Element and text position data:

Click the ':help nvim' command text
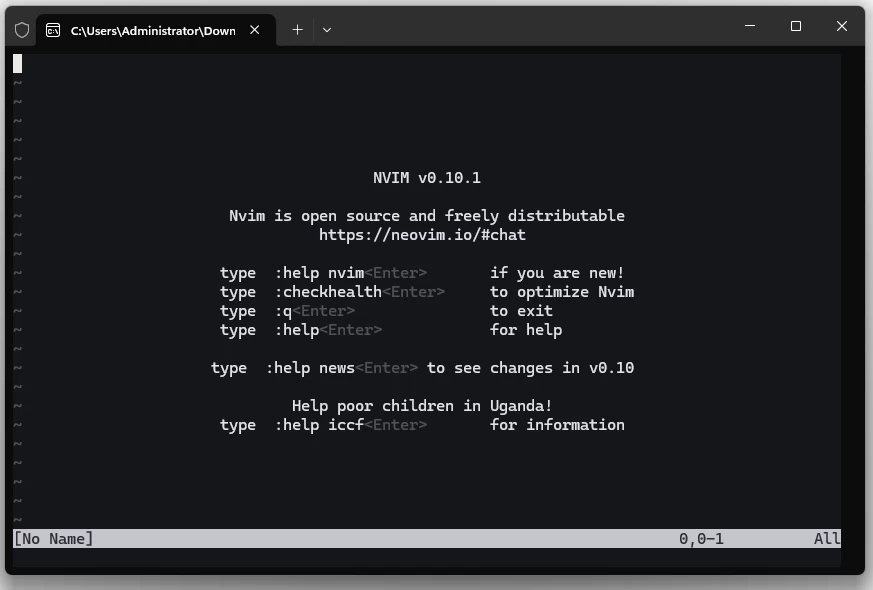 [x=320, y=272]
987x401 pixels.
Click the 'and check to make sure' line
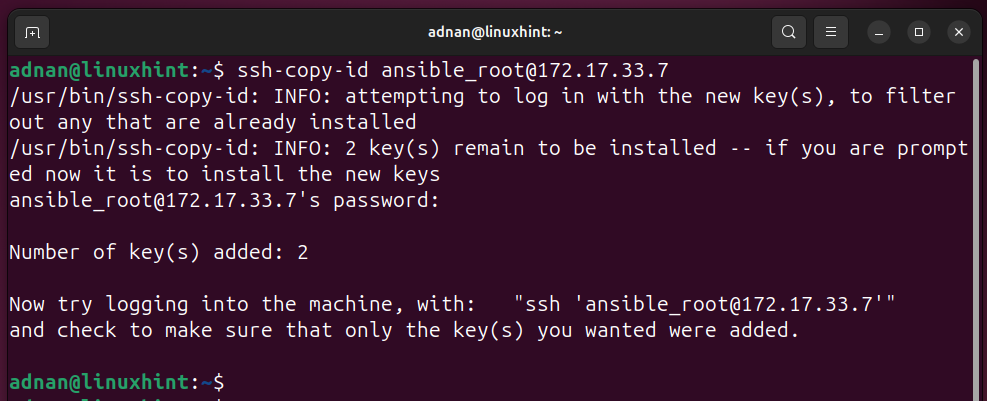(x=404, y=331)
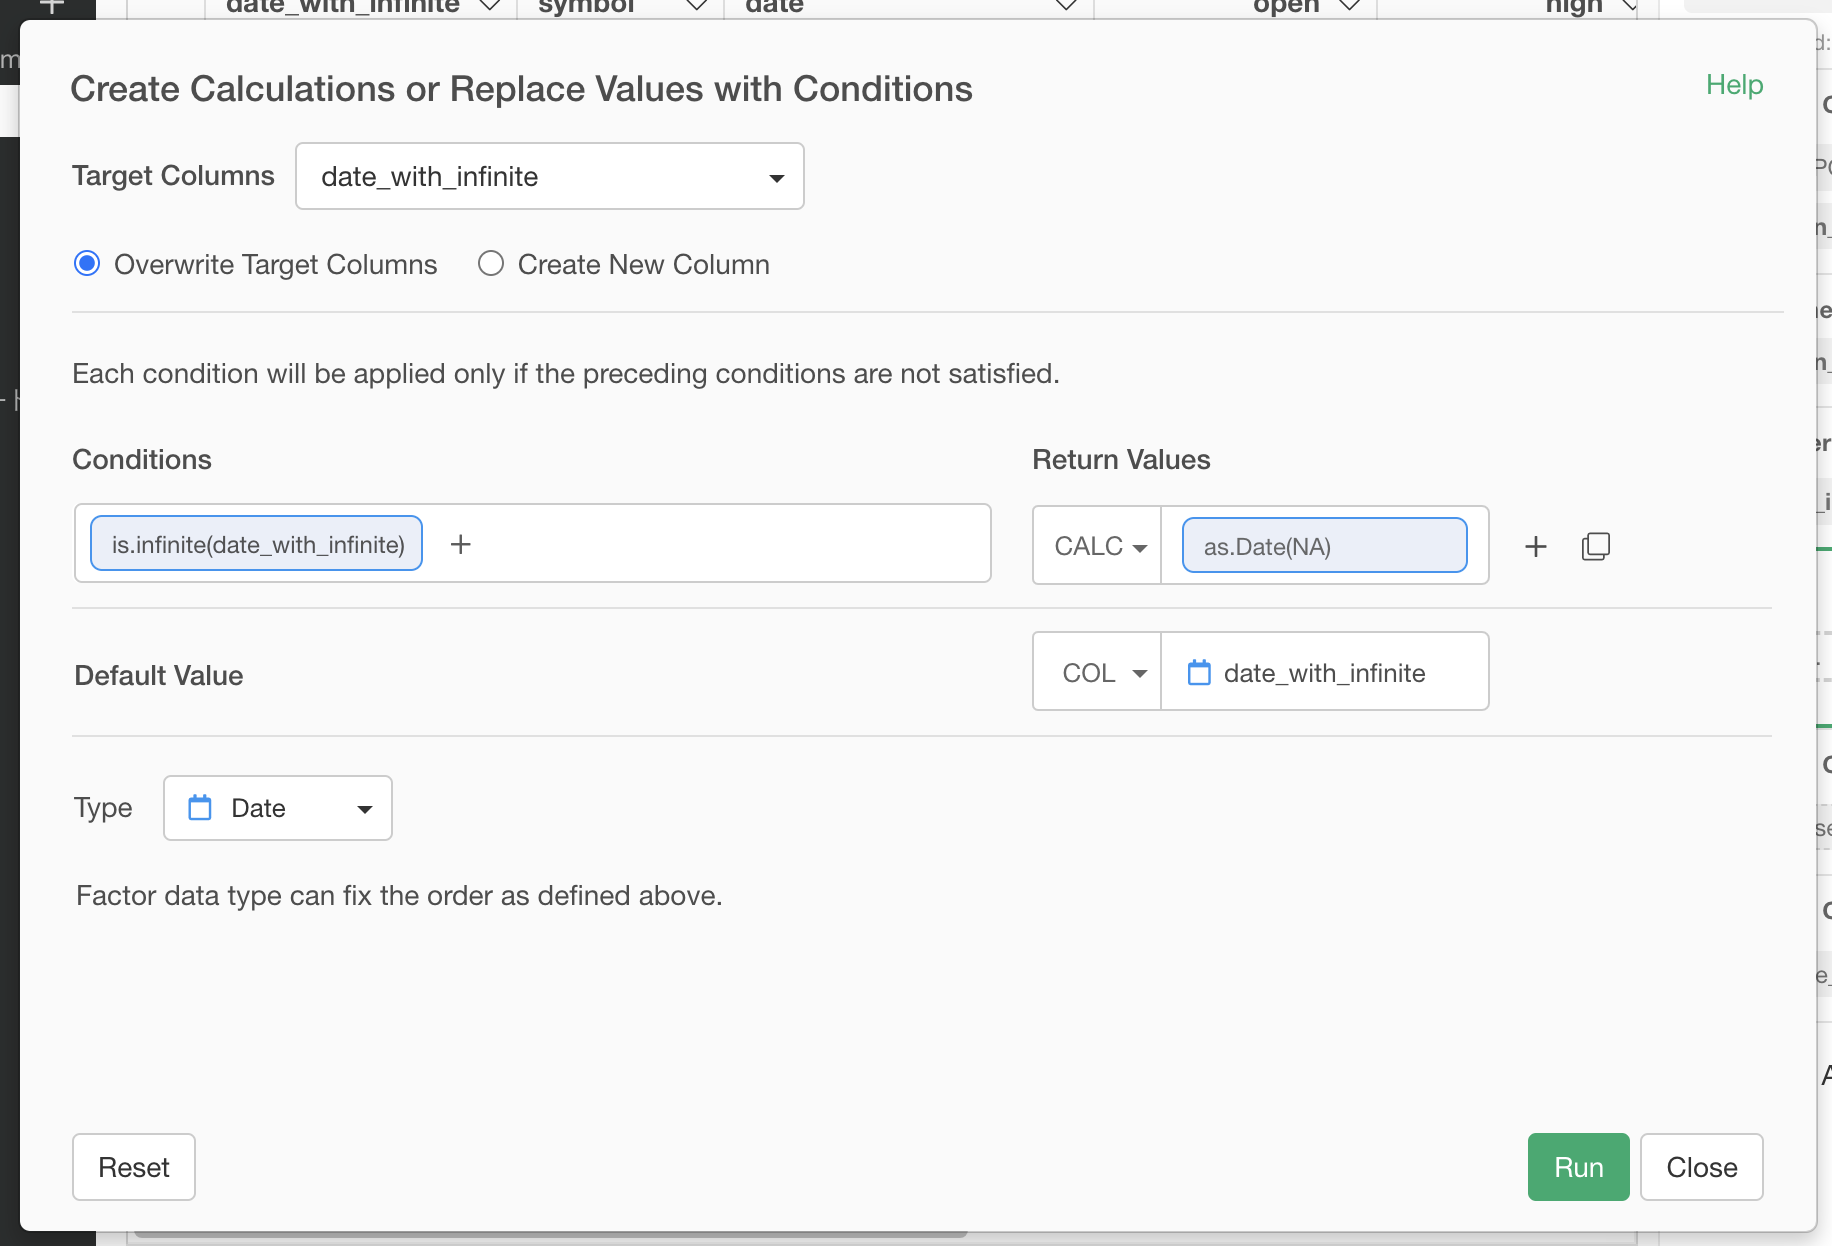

...

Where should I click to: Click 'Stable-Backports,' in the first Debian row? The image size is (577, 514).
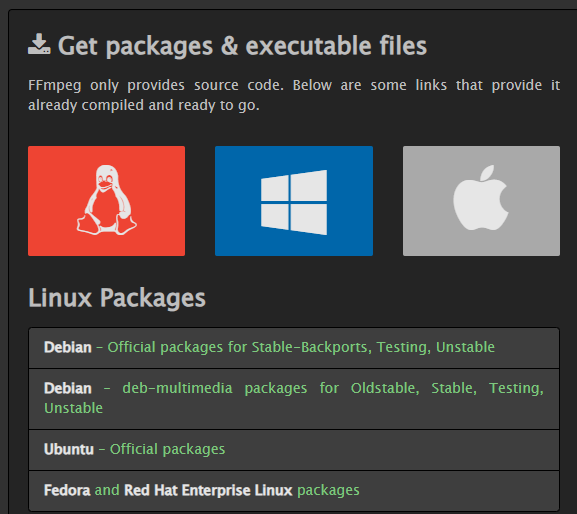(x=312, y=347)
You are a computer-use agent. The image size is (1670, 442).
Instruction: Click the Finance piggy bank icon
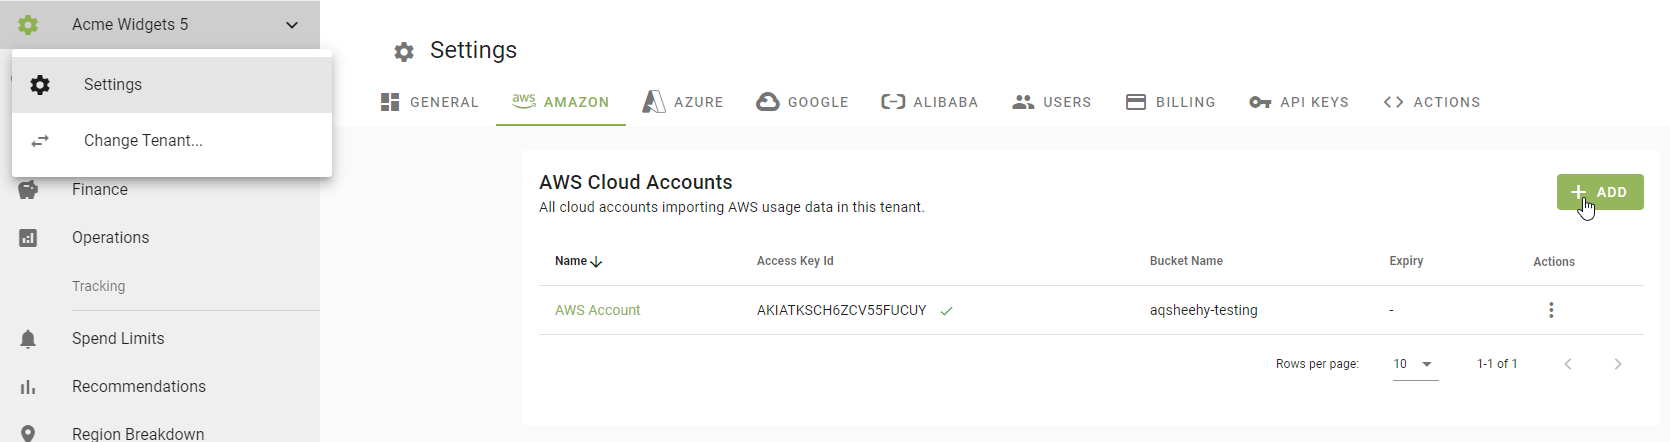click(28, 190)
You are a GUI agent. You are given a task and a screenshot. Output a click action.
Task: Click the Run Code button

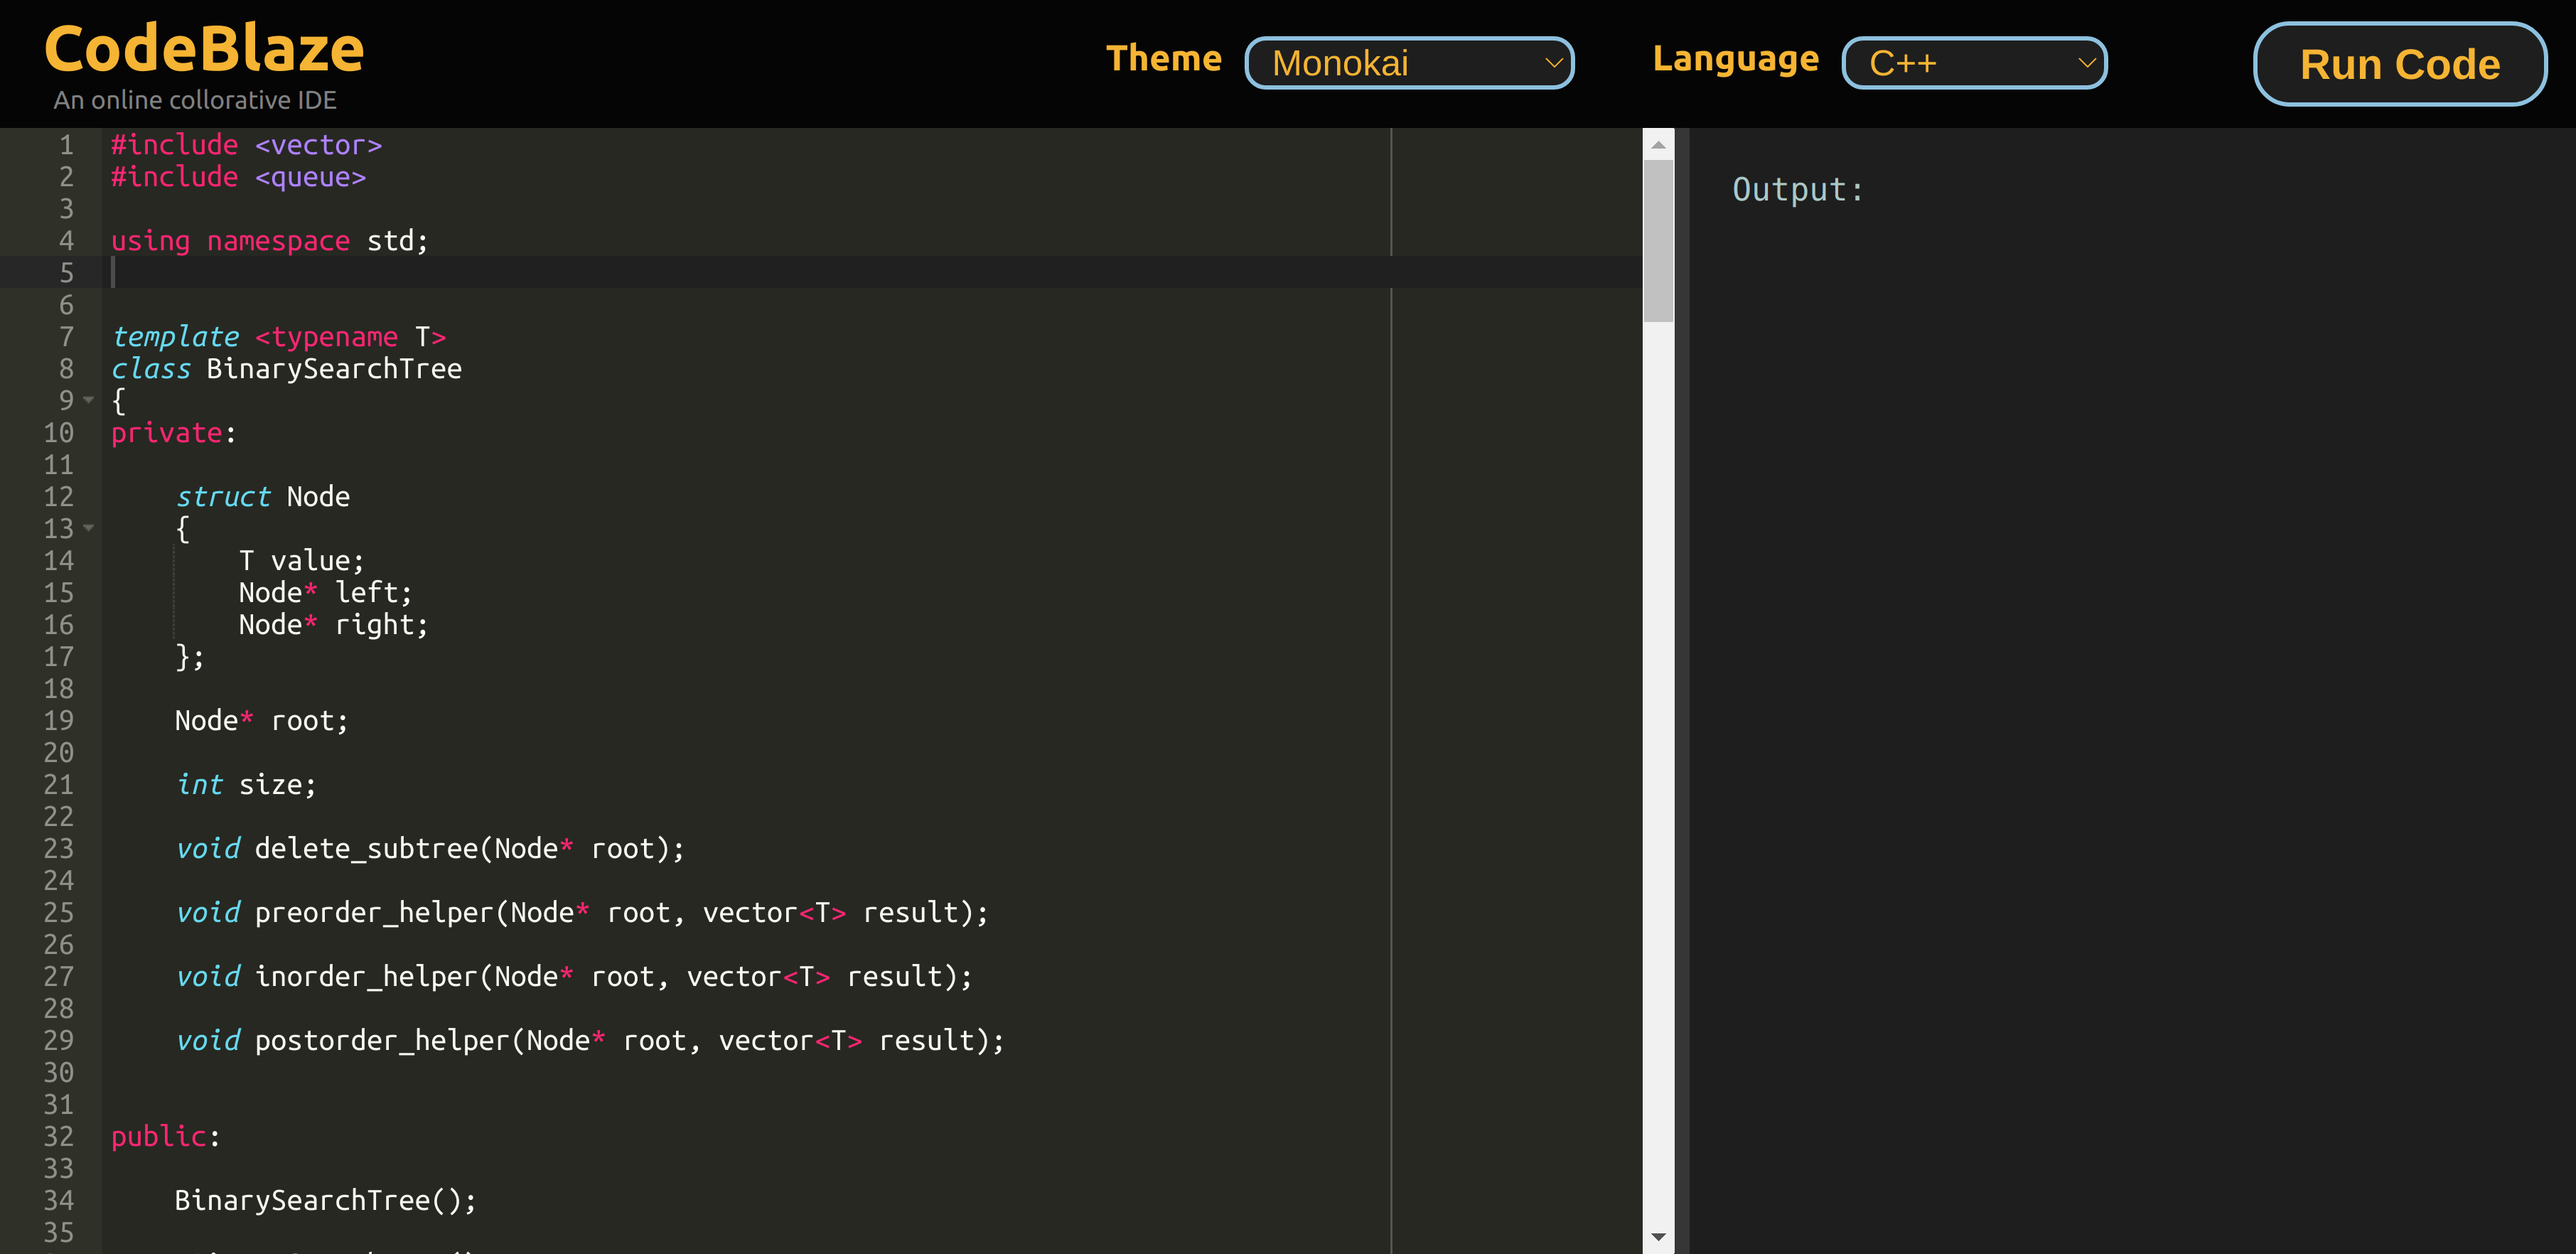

The exercise:
Put the lines in the records running from the line containing "You are a GUI" through the line containing "Task: Click the Run Code button" into a Markdown table with the columns Row and Line, leaving out blank lines.

Solution to this task:
| Row | Line |
|---|---|
| 1 | You are a GUI agent. You are given a task and a screenshot. Output a click action. |
| 2 | Task: Click the Run Code button |